The policy titled "Discharge Planning and the Continuum of Care," last revised 5/2023 states, "patients will have their post-acute care needs assessed and as applicable, will be provided with a discharge plan to support their continued recovery and well-being after leaving the in-patient care setting. Identification and implementation of the discharge plan is the responsibility of the interdisciplinary team."

Review of the MR for Patient #2 identified a 79-year-old patient who was admitted to the facility on 6/28/23 at 1:35 PM for Aspiration Pneumonitis. The patient's previous medical history was significant for Coronary Atherosclerotic Disease, Cognitive Impairment, Advanced Frontal Lobe Dementia, Hypertension, Hyperlipidemia, Hyperthyroidism, Thyroid Nodule, and Coronary Artery Bypass Graft.

The admitting diagnoses were Acute Hypoxic Respiratory Failure secondary to Aspiration, Aspiration Pneumonitis and Dysphagia/Choking. On 6/29/23 at 10:20 AM, the wound care nurse documented the patient's wound assessment; patient had an "unstageable pressure injury to the sacrum/sacrococcygeal area with an open area which measured 6 x 6 x 0.3 cm, bilateral calcanei with deep tissue pressure injuries each with maroon non-blanchable hue over boggy area, measures 1 x 1 cm. No fluctuance, induration or exudate present."

Daily nursing assessment and wound care was documented twice daily from 6/28/23 until discharge on 7/3/23.
The wound care nurse documented the patient's discharge instructions on 7/3/23 included instructions for wound care with the application of collagenase (Santyl) ointment daily to wound. (Medication used for removing damaged or burned skin to allow for wound healing...)

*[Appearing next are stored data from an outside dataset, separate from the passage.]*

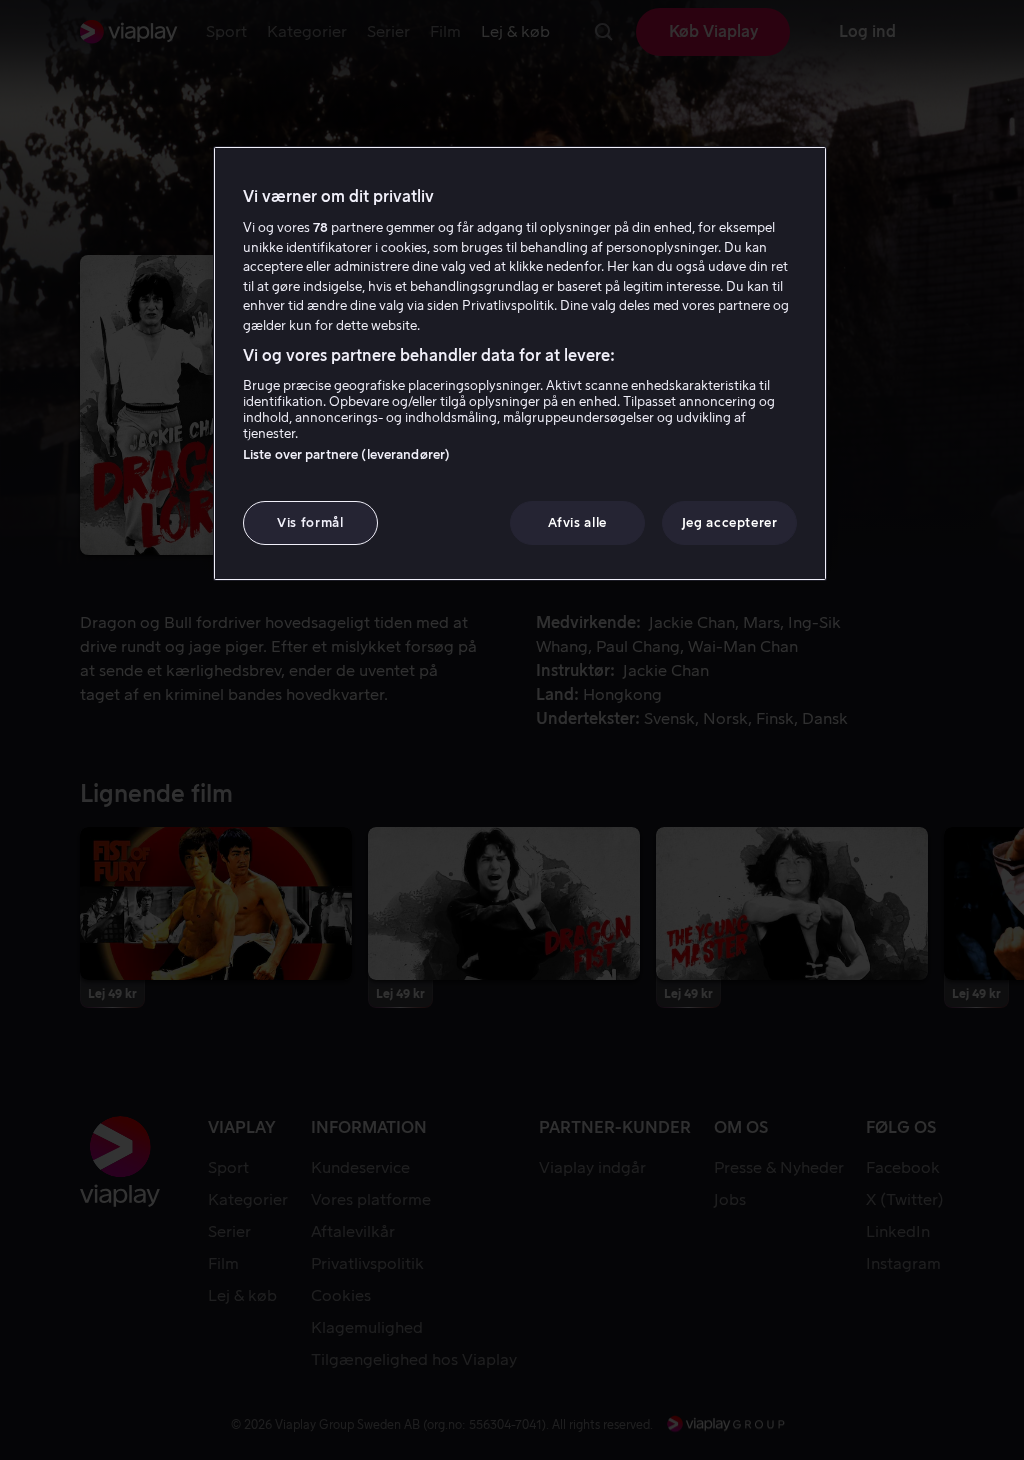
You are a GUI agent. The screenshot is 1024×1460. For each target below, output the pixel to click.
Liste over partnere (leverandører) (346, 454)
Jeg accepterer (730, 522)
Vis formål (310, 522)
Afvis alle (577, 522)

There was no documentation in the medical record that the interdisciplinary team provided a prescription to the patient/family for the collagenase ointment when the patient was discharged home on 7/3/23.

Documentation in the medical record revealed the prescription was sent to the pharmacy on 7/5/23, two (2) days after the patient was discharged from the facility.

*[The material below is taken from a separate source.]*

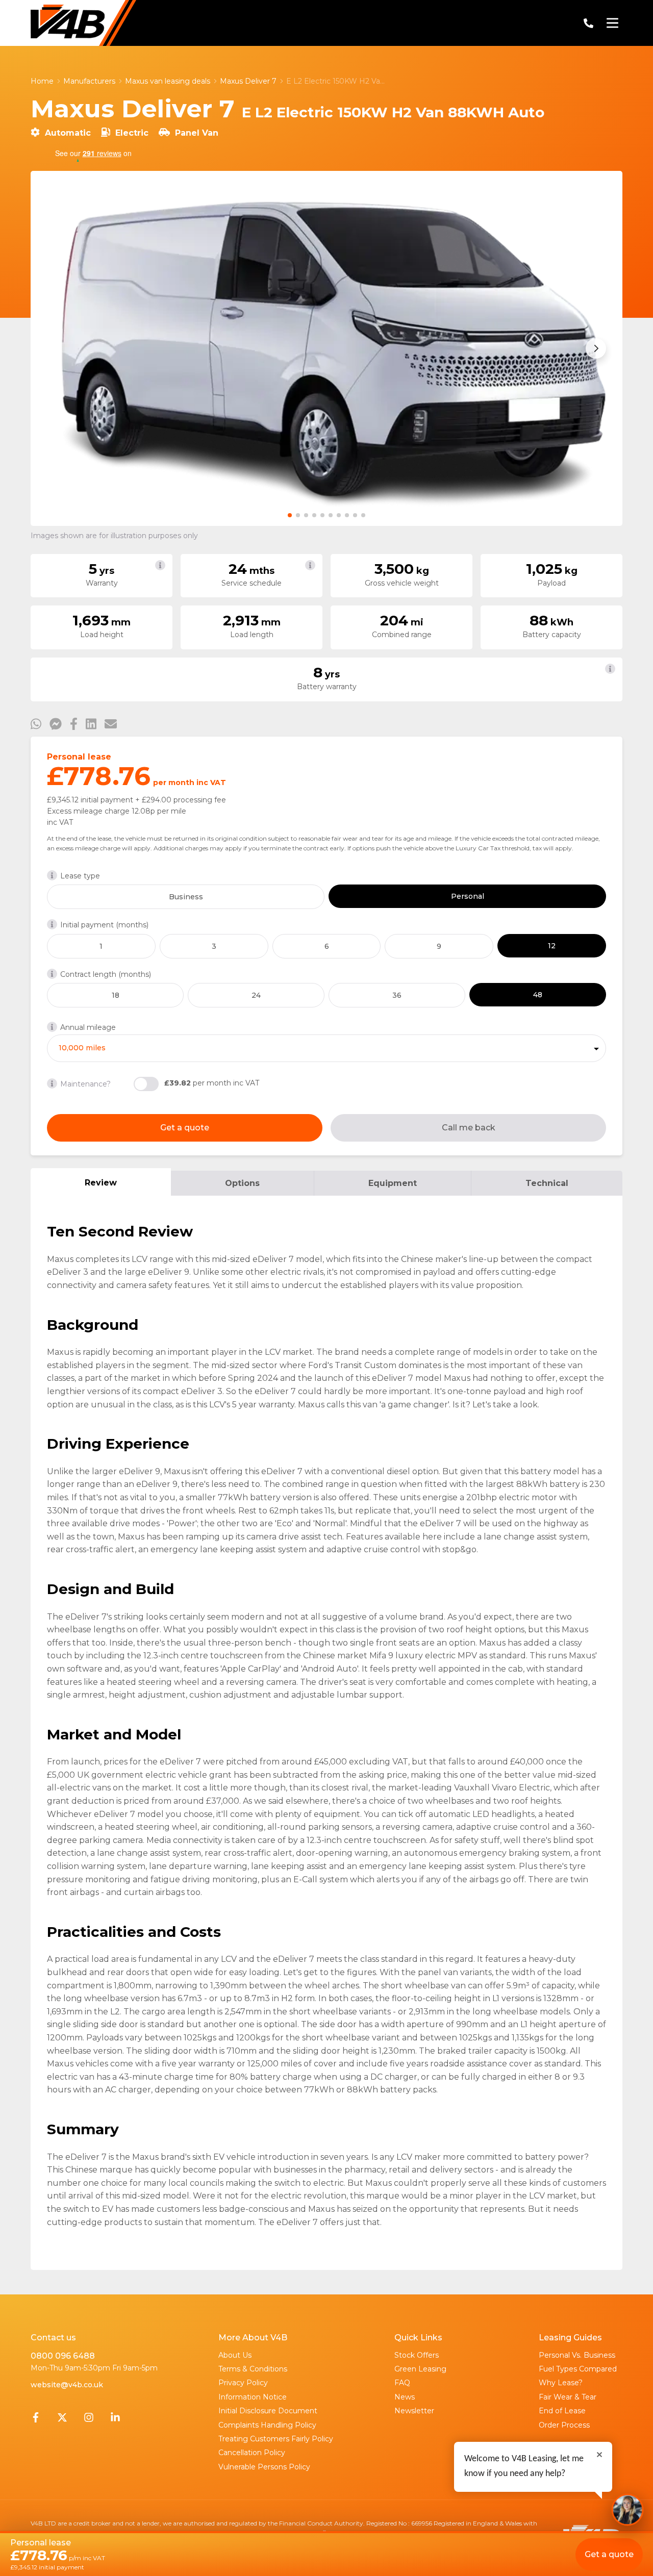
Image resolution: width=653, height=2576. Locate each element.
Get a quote (184, 1127)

During interview on 5/16/24 at 11:00 AM, Staff B, Manager Wound and Ostomy Care stated, in this case the patient was discharged with instructions for application of two (2) ointments for wound debridement of the sacrum.

During interview on 5/17/24 at 10:45AM, Staff A, physician, stated he did not recall the patient having a wound. He states he remembers receiving a call for the Santyl ointment a couple days after patient #2 was discharged from the hospital and he ordered the prescription for the wound care treatment on 7/5/23.